BEGIN DATA FOR PROCESSING

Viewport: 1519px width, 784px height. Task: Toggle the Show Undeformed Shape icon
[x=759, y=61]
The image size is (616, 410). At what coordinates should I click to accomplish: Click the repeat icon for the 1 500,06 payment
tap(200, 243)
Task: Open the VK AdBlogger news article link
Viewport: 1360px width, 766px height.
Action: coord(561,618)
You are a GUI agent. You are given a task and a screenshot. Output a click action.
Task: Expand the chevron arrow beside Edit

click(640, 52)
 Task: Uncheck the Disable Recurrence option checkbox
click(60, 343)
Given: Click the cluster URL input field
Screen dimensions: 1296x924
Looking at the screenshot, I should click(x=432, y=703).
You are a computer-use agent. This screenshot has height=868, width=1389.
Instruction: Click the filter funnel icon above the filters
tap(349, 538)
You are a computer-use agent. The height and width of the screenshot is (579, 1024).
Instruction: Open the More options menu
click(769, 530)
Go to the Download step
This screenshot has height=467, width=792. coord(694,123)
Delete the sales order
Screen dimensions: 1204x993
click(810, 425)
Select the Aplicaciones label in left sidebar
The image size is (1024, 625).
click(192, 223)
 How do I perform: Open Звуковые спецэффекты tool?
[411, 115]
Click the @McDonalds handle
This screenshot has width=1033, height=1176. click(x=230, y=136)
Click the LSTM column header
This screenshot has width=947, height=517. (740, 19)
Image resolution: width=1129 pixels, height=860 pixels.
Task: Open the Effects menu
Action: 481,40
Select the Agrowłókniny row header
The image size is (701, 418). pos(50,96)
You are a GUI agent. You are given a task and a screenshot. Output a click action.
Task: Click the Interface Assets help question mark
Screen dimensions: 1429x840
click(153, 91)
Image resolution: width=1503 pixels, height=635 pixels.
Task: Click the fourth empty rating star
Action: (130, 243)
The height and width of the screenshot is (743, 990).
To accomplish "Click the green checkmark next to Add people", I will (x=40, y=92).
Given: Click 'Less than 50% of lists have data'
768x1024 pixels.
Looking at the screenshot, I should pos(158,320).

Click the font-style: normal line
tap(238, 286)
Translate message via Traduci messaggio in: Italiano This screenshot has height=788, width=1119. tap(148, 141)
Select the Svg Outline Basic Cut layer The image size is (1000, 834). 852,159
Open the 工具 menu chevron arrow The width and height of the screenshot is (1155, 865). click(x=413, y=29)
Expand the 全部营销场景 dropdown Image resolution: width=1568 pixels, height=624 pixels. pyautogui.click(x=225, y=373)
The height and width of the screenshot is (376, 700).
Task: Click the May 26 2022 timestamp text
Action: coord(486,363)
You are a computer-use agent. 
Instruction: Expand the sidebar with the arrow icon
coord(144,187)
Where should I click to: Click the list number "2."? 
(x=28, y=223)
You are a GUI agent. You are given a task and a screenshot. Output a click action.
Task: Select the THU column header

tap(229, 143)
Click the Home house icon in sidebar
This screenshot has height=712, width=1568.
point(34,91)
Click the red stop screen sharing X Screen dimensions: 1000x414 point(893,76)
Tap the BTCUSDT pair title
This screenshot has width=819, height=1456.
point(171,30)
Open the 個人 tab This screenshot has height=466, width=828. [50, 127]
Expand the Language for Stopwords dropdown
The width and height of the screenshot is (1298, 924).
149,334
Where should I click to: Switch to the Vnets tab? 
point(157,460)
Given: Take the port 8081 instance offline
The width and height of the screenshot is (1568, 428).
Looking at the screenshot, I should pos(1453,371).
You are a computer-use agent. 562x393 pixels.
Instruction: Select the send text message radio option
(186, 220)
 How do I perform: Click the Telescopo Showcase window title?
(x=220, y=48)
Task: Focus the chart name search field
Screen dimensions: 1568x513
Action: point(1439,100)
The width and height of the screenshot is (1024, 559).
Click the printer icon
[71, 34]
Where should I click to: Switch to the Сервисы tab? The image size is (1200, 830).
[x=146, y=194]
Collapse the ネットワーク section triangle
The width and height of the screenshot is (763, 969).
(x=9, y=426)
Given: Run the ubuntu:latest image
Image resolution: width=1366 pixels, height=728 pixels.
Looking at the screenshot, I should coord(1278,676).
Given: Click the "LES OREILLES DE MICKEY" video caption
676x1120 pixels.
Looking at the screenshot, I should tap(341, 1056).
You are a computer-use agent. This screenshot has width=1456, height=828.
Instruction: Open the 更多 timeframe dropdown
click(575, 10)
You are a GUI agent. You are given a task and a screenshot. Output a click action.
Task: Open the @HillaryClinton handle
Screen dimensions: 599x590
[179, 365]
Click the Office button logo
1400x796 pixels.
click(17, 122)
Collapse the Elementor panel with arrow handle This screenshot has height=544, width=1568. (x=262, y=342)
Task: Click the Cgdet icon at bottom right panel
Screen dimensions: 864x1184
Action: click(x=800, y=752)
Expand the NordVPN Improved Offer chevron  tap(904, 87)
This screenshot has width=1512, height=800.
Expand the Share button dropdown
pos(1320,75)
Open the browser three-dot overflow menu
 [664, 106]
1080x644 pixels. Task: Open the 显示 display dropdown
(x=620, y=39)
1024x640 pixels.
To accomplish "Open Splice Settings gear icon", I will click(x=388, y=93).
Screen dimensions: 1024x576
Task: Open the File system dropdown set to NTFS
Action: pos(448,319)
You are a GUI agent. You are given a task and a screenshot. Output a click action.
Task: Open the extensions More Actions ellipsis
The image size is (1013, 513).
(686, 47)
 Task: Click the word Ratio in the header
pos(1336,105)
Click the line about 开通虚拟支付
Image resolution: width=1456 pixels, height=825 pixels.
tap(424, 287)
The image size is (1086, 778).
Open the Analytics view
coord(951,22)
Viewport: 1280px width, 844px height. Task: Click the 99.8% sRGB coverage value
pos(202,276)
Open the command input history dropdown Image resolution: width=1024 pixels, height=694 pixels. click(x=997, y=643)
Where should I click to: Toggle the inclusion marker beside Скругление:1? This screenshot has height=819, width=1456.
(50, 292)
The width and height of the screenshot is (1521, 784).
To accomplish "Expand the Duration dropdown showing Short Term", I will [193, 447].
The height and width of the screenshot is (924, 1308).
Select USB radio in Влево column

END DATA FOR PROCESSING

**TASK GOAL:**
Reproduce all of the material above verbatim, line for line.

**THE COMPLETED TASK:**
Viewport: 1519px width, 784px height. Task: Toggle the Show Undeformed Shape icon
[x=759, y=61]
The image size is (616, 410). At what coordinates should I click to accomplish: Click the repeat icon for the 1 500,06 payment
tap(200, 243)
Task: Open the VK AdBlogger news article link
Viewport: 1360px width, 766px height.
Action: coord(561,618)
You are a GUI agent. You are given a task and a screenshot. Output a click action.
Task: Expand the chevron arrow beside Edit

click(640, 52)
 Task: Uncheck the Disable Recurrence option checkbox
click(60, 343)
Given: Click the cluster URL input field
Screen dimensions: 1296x924
Looking at the screenshot, I should click(x=432, y=703).
You are a computer-use agent. This screenshot has height=868, width=1389.
Instruction: Click the filter funnel icon above the filters
tap(349, 538)
You are a computer-use agent. The height and width of the screenshot is (579, 1024).
Instruction: Open the More options menu
click(769, 530)
Go to the Download step
This screenshot has height=467, width=792. coord(694,123)
Delete the sales order
Screen dimensions: 1204x993
click(810, 425)
Select the Aplicaciones label in left sidebar
The image size is (1024, 625).
click(192, 223)
 How do I perform: Open Звуковые спецэффекты tool?
[411, 115]
Click the @McDonalds handle
This screenshot has width=1033, height=1176. click(x=230, y=136)
Click the LSTM column header
This screenshot has width=947, height=517. (740, 19)
Image resolution: width=1129 pixels, height=860 pixels.
Task: Open the Effects menu
Action: 481,40
Select the Agrowłókniny row header
The image size is (701, 418). pos(50,96)
You are a GUI agent. You are given a task and a screenshot. Output a click action.
Task: Click the Interface Assets help question mark
Screen dimensions: 1429x840
click(153, 91)
Image resolution: width=1503 pixels, height=635 pixels.
Task: Click the fourth empty rating star
Action: (130, 243)
The height and width of the screenshot is (743, 990).
To accomplish "Click the green checkmark next to Add people", I will (x=40, y=92).
Given: Click 'Less than 50% of lists have data'
768x1024 pixels.
Looking at the screenshot, I should pos(158,320).

Click the font-style: normal line
tap(238, 286)
Translate message via Traduci messaggio in: Italiano This screenshot has height=788, width=1119. tap(148, 141)
Select the Svg Outline Basic Cut layer The image size is (1000, 834). 852,159
Open the 工具 menu chevron arrow The width and height of the screenshot is (1155, 865). click(x=413, y=29)
Expand the 全部营销场景 dropdown Image resolution: width=1568 pixels, height=624 pixels. pyautogui.click(x=225, y=373)
The height and width of the screenshot is (376, 700).
Task: Click the May 26 2022 timestamp text
Action: coord(486,363)
You are a computer-use agent. 
Instruction: Expand the sidebar with the arrow icon
coord(144,187)
Where should I click to: Click the list number "2."? 
(x=28, y=223)
You are a GUI agent. You are given a task and a screenshot. Output a click action.
Task: Select the THU column header

tap(229, 143)
Click the Home house icon in sidebar
This screenshot has height=712, width=1568.
point(34,91)
Click the red stop screen sharing X Screen dimensions: 1000x414 point(893,76)
Tap the BTCUSDT pair title
This screenshot has width=819, height=1456.
point(171,30)
Open the 個人 tab This screenshot has height=466, width=828. [50, 127]
Expand the Language for Stopwords dropdown
The width and height of the screenshot is (1298, 924).
149,334
Where should I click to: Switch to the Vnets tab? 
point(157,460)
Given: Take the port 8081 instance offline
The width and height of the screenshot is (1568, 428).
Looking at the screenshot, I should pos(1453,371).
You are a computer-use agent. 562x393 pixels.
Instruction: Select the send text message radio option
(186, 220)
 How do I perform: Click the Telescopo Showcase window title?
(x=220, y=48)
Task: Focus the chart name search field
Screen dimensions: 1568x513
Action: point(1439,100)
The width and height of the screenshot is (1024, 559).
Click the printer icon
[71, 34]
Where should I click to: Switch to the Сервисы tab? The image size is (1200, 830).
[x=146, y=194]
Collapse the ネットワーク section triangle
The width and height of the screenshot is (763, 969).
(x=9, y=426)
Given: Run the ubuntu:latest image
Image resolution: width=1366 pixels, height=728 pixels.
Looking at the screenshot, I should coord(1278,676).
Given: Click the "LES OREILLES DE MICKEY" video caption
676x1120 pixels.
Looking at the screenshot, I should tap(341, 1056).
You are a computer-use agent. This screenshot has width=1456, height=828.
Instruction: Open the 更多 timeframe dropdown
click(575, 10)
You are a GUI agent. You are given a task and a screenshot. Output a click action.
Task: Open the @HillaryClinton handle
Screen dimensions: 599x590
[179, 365]
Click the Office button logo
1400x796 pixels.
click(17, 122)
Collapse the Elementor panel with arrow handle This screenshot has height=544, width=1568. (x=262, y=342)
Task: Click the Cgdet icon at bottom right panel
Screen dimensions: 864x1184
Action: click(x=800, y=752)
Expand the NordVPN Improved Offer chevron  tap(904, 87)
This screenshot has width=1512, height=800.
Expand the Share button dropdown
pos(1320,75)
Open the browser three-dot overflow menu
 [664, 106]
1080x644 pixels. Task: Open the 显示 display dropdown
(x=620, y=39)
1024x640 pixels.
To accomplish "Open Splice Settings gear icon", I will click(x=388, y=93).
Screen dimensions: 1024x576
Task: Open the File system dropdown set to NTFS
Action: pos(448,319)
You are a GUI agent. You are given a task and a screenshot. Output a click action.
Task: Open the extensions More Actions ellipsis
The image size is (1013, 513).
(686, 47)
 Task: Click the word Ratio in the header
pos(1336,105)
Click the line about 开通虚拟支付
Image resolution: width=1456 pixels, height=825 pixels.
tap(424, 287)
The image size is (1086, 778).
Open the Analytics view
coord(951,22)
Viewport: 1280px width, 844px height. Task: Click the 99.8% sRGB coverage value
pos(202,276)
Open the command input history dropdown Image resolution: width=1024 pixels, height=694 pixels. click(x=997, y=643)
Where should I click to: Toggle the inclusion marker beside Скругление:1? This screenshot has height=819, width=1456.
(50, 292)
The width and height of the screenshot is (1521, 784).
To accomplish "Expand the Duration dropdown showing Short Term", I will [193, 447].
The height and width of the screenshot is (924, 1308).
Select USB radio in Влево column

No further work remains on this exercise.